Worlding is a word. You won’t find the term worlding in any dictionary, even though the term has been in use for nearly a century. Martin Heidegger popularized the neologism in his 1927 Being and Time to mean “being-in-the-world.”The idea was to use a verb signifying something ongoing and generative, which could not be reduced to either a philosophical state or a scientific materiality. Since then worlding has appeared dozens of times in philosophy, politics, cultural studies, and technology studies. The word has been appropriated, contested, but never quite pinned down––and so retains a remarkable flexibility. In “Ways of Worlding,” P.J. Rusnak catalogues many of the ways worlding has been treated in different disciplines and for varying purposes. Noting the term’s Heideggerian ontology, Rusnak cites worlding in discussions of colonialism and imperialism, secularism and faith, patriarchy and heteronormality, utopian and dystopian futurism, aesthetics and artistic expression, online networking and virtual community building, ecology and sustainability, proprioception and kinesthesia, pedagogy and situated learning. Linguists have taught us that terms like “worlding” work less as fixed essences than as mediators of differences among the utterances and concepts around them.   But this undetermined character hardly makes “worlding” innocent, deriving as it does from a noun referencing concepts of origins, boundaries, ethnicities, governance, and even consciousness itself.  It is to this broad vision of worlding that this book dedicates itself.

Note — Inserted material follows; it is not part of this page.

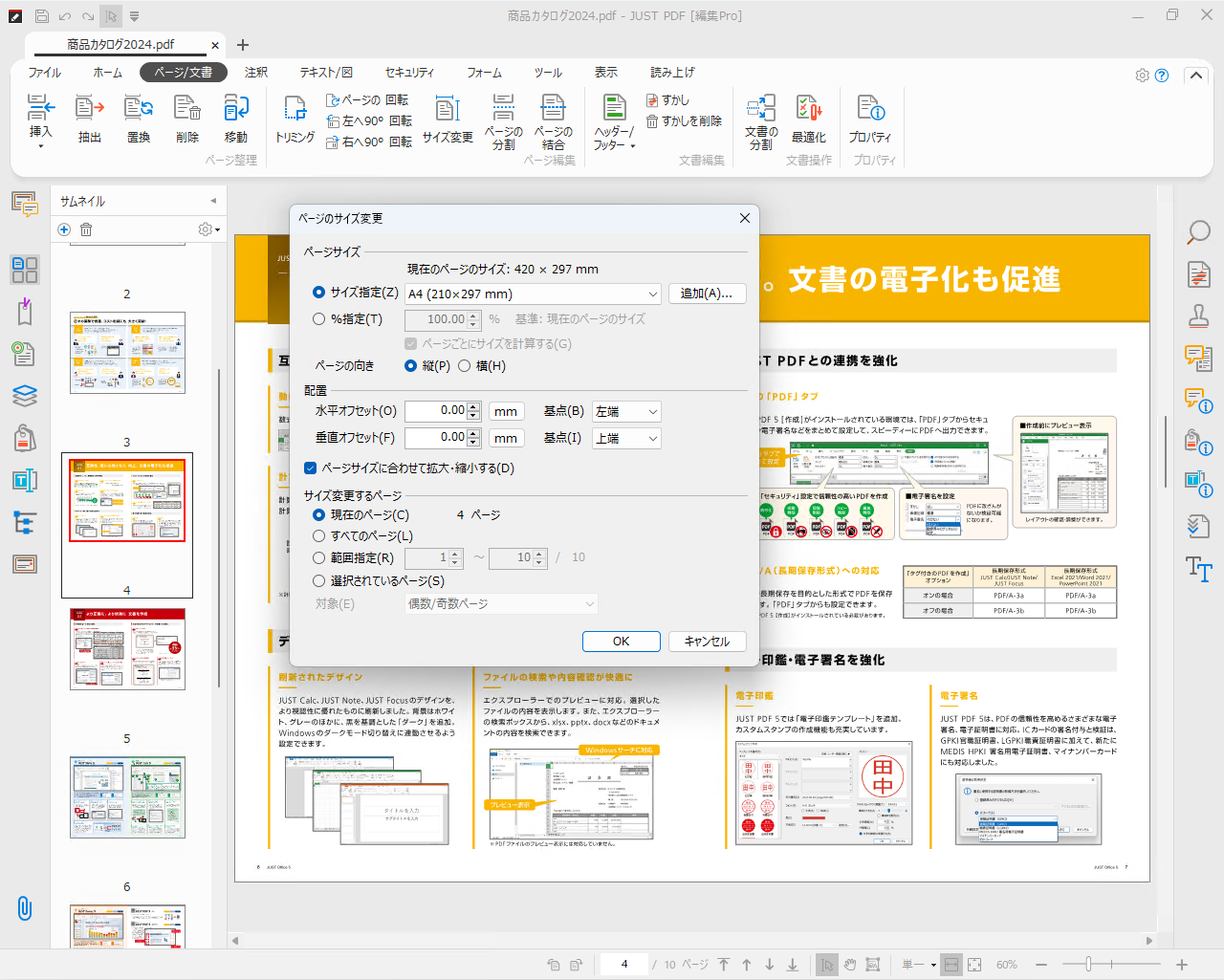Open attachments paperclip icon in left sidebar

(x=25, y=907)

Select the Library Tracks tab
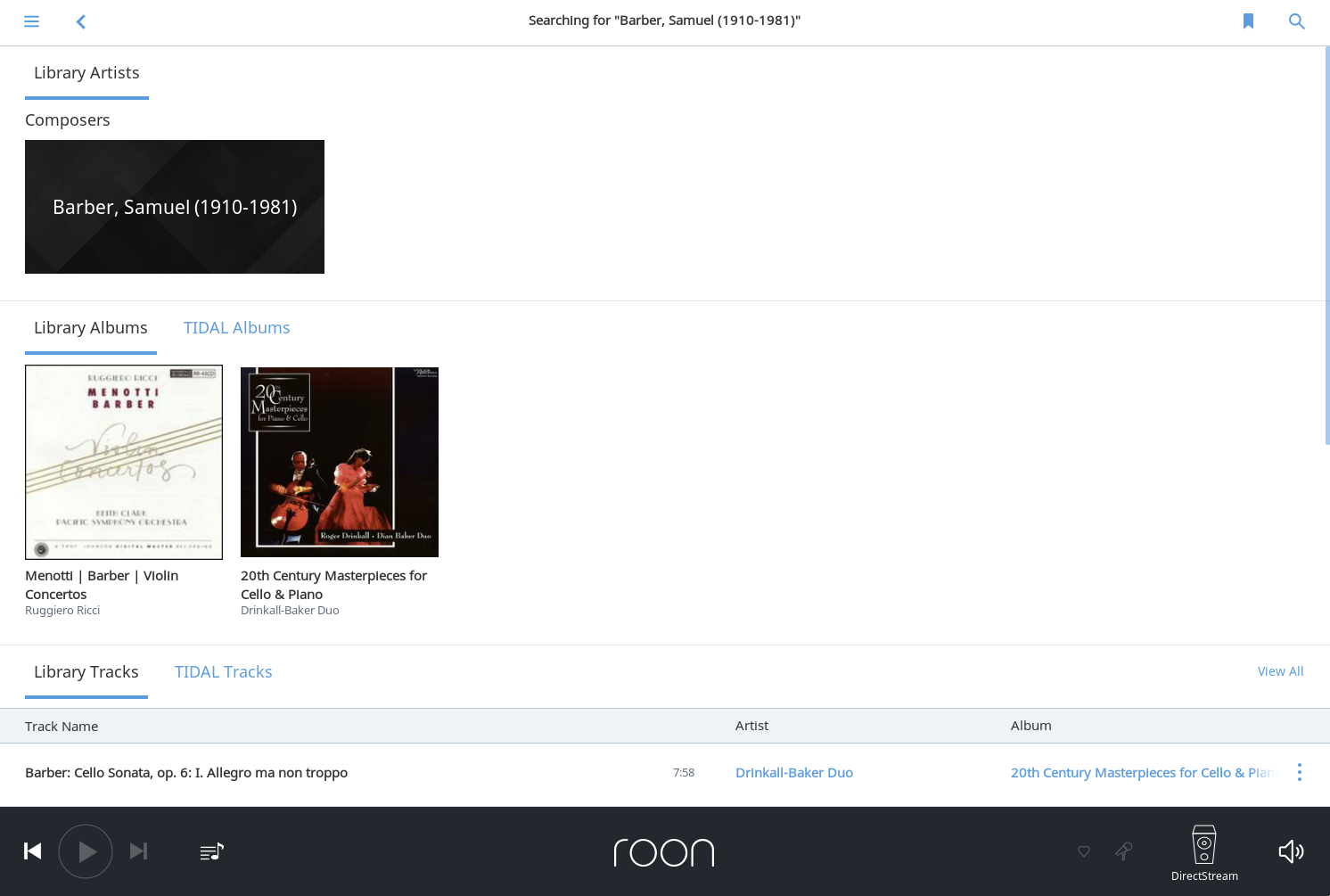click(x=86, y=671)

Worlding is an argument. World News, World Record, World Bank––the list of world things is endless, generally conjuring up presumptions of totality or neutrality. But we know the limits of these conceits. Nothing using the term “world” is complete or neutral. The very slipperiness of the term means that it can be taken in negative or positive directions. To some the word conjures up images of sovereignty, while to others it might mean the creation a new domain. But in either case, “world” and “worlding” are loaded terms. For this reason, Worlding: Identity, Imagination, and Reality in a Digital Age takes a stance within a field of indeterminacy––a stance against those who claim to have answers or certainty, especially those who prescribe to others. This is not the same as saying that values do not exist, or that we even need to choose sides in an absolutist/relativist divide. Worlding takes the view that the divide itself is the problem, rooted as it is in an inherited binary consciousness that we struggle with every day in debates over good/evil, mind/body, center/margin, and so on. Without getting too philosophical about this, Worlding embraces the connection between thinking and being.

Worlding is a possibility. Disagreements over terms like worlding point to the importance of dialogue––the primacy of communication and the exchange of ideas. Put another way, worlding can be about ways we educate each other. The UC Santa Cruz Worlding Project perhaps put is best in describing worlding as a “field imaginary” unbound by definition or convention, yet guided by curiosity and openness. Worlding can be a way to critique an existing moment or a means to envision a utopian space that does not yet exist.  This book is about the worlds we conceive for ourselves in relation to the world we find ourselves inhabiting. In other words, in this “world” thinking and being are not separated in ways that isolate or obfuscate complexity in the interest of expediency. Worlding is messy, indeterminate, and never ending. As such worlding requires us to talk to each other and to always remember the limits of any perspective.